Fear of inadequate health care in long-term facilities further prompts many LGBT elders who were “out” to return to the closet upon entering a facility.
Endnotes

In the rest of this journal, the acronym LGBTQ is used to incorporate a broad range of the sexuality spectrum, but this article uses the phrase “LGBT older adults” because this is the term used by practitioners who serve this population. The acronym “LGBT” refers to lesbian, gay, bisexual, and transgender individuals. However, it is important to note that some older adults do not identify with this label and instead prefer labels like “men who love men” and “women who love women,” among others.
Unless otherwise specified, this article uses the words “older,” “elder,” and “senior” interchangeably to represent a population of people fifty years or older. While the age groups represented in this category have varying needs, research has been extremely limited on LGBT older adults and older adults with HIV and has focused mostly on people fifty years or older.

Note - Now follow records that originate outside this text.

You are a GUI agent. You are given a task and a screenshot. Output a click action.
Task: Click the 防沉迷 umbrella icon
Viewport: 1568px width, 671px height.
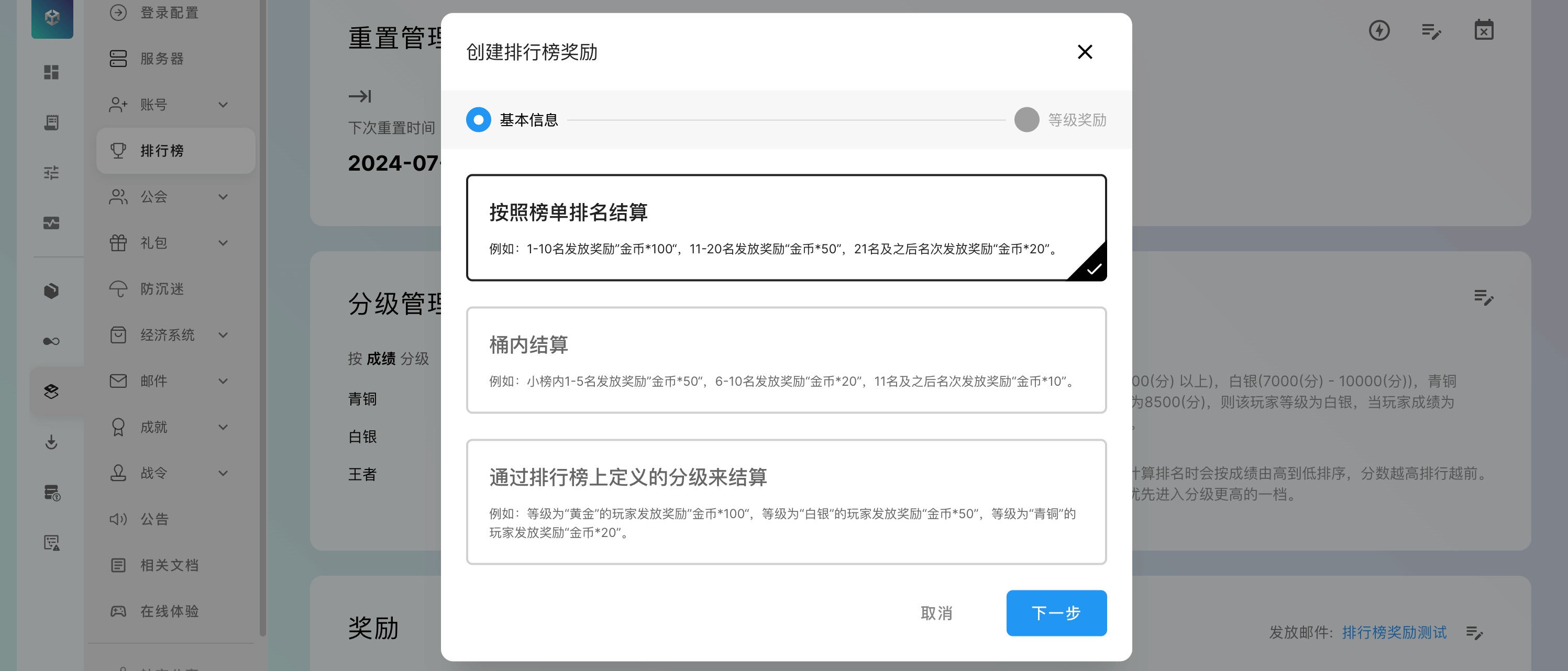(x=118, y=289)
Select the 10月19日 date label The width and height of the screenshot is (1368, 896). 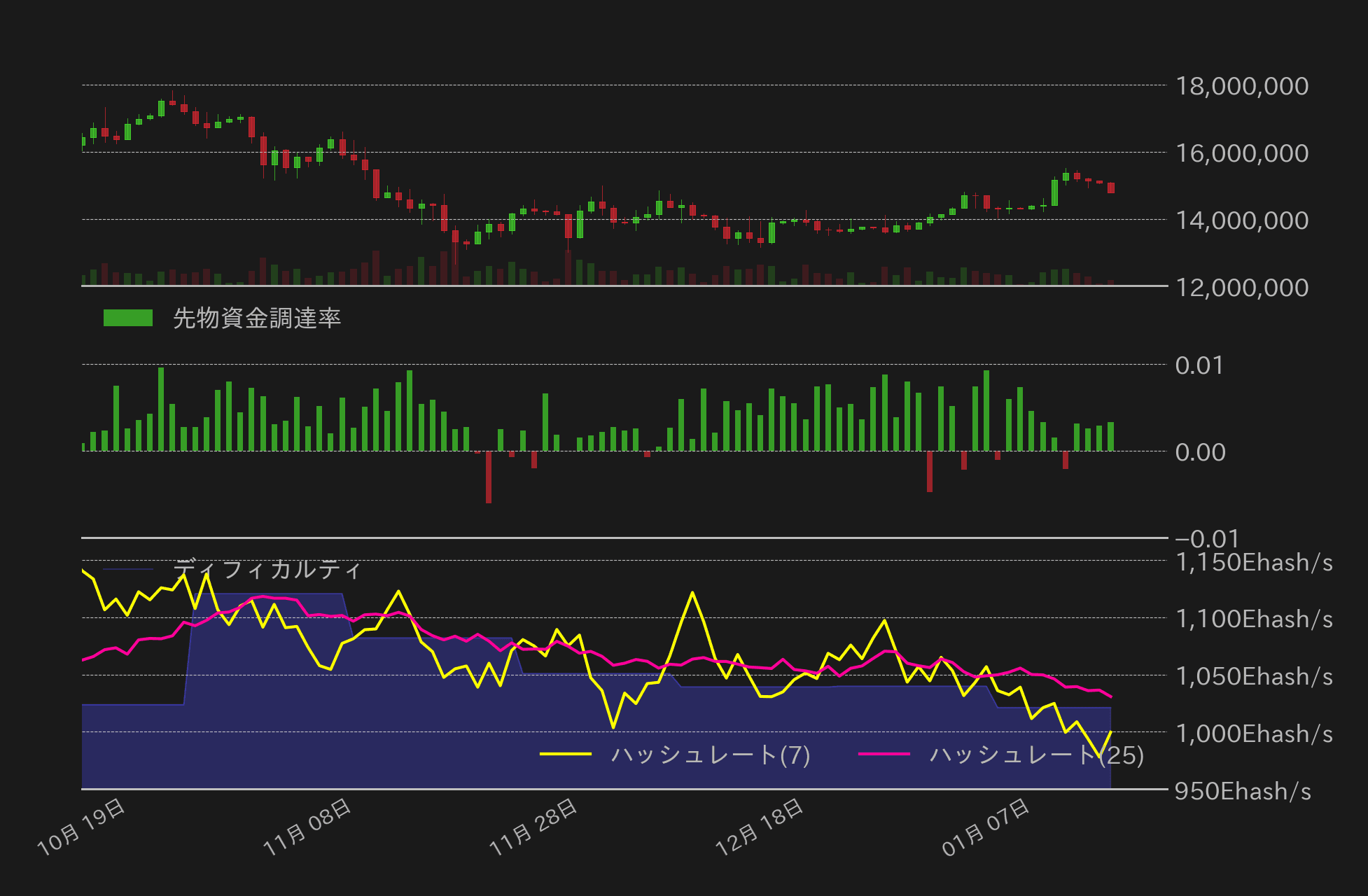tap(79, 827)
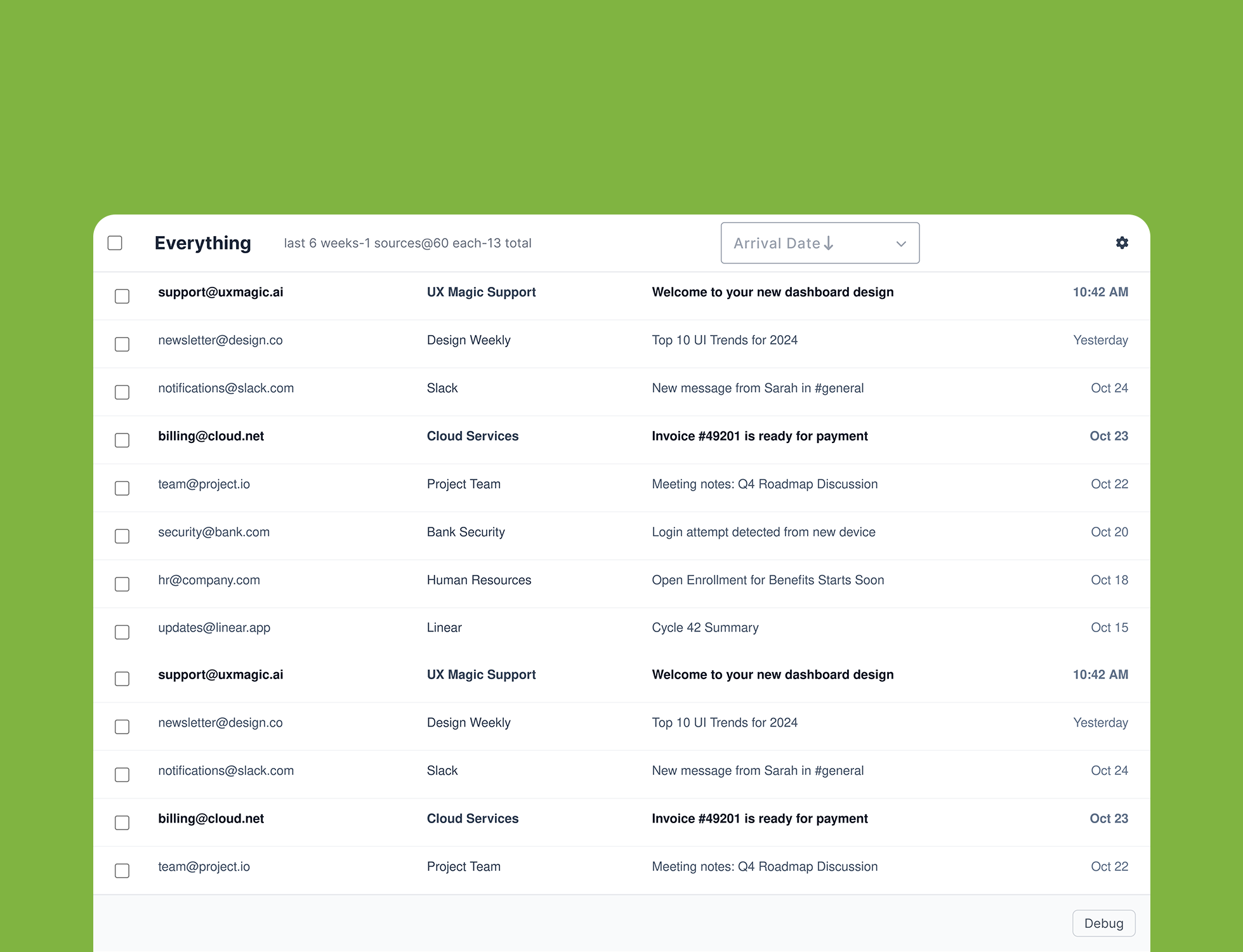Open the Q4 Roadmap Discussion meeting notes
Viewport: 1243px width, 952px height.
click(765, 484)
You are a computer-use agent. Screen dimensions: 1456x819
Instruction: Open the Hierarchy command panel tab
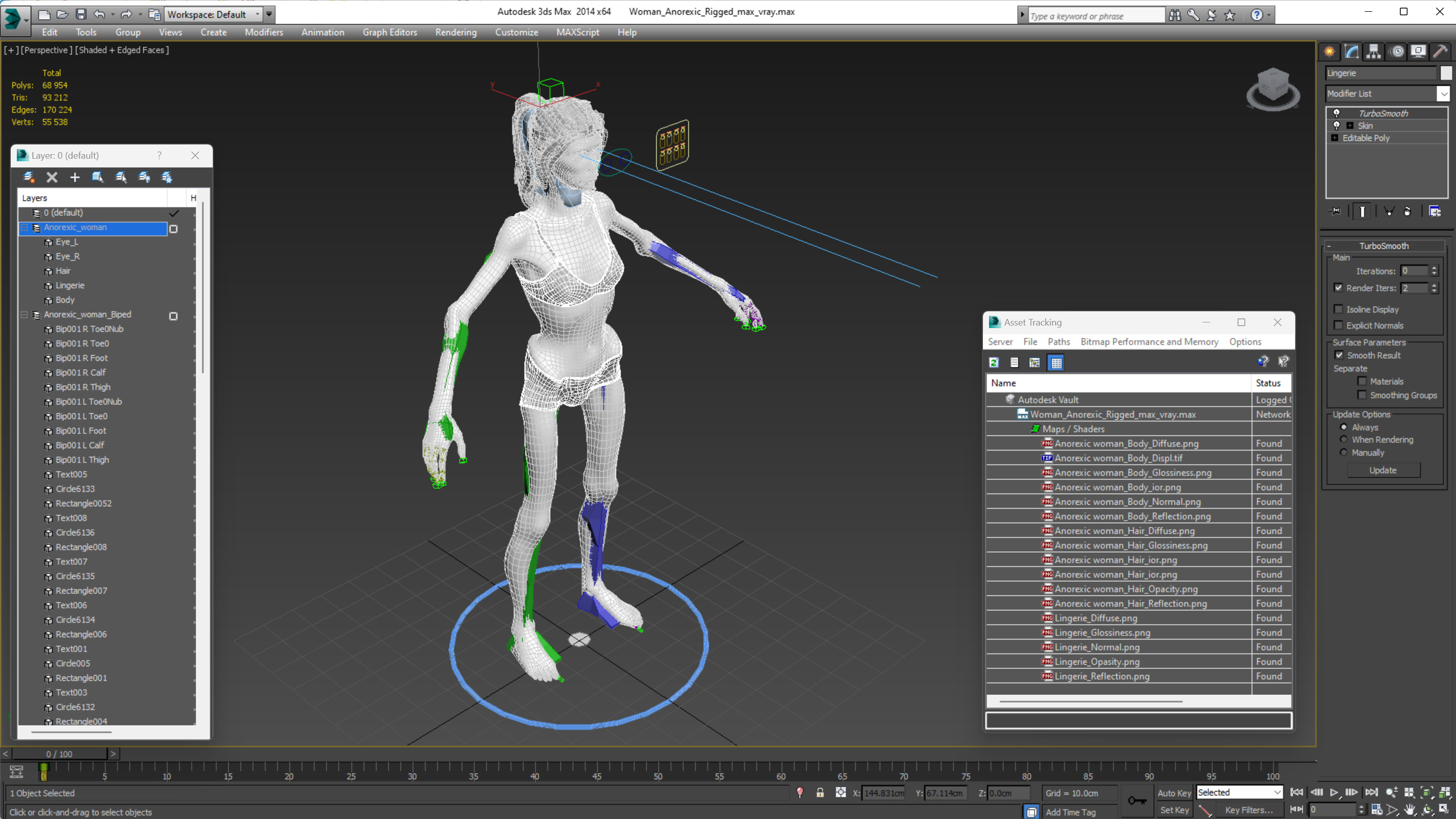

Cisgender describes individuals whose gender identity matches the gender assigned at birth.

HIV and Aging for LGBT Older Adults:
What Policy Makers Should Know:
By 2013, the population of LGBT older adults will reach between two million and seven million people.
By 2015, approximately 50 percent of all Americans living with HIV will be aged fifty and older.
LGBT older adults with HIV are more likely to live alone and rely on nonbiological “families of choice” for caregiving.
LGBT older adults with HIV are more likely to suffer from depression.
Of LGBT older adult respondents to a University of Washington survey, 71 percent reported stigma based on both age and HIV status.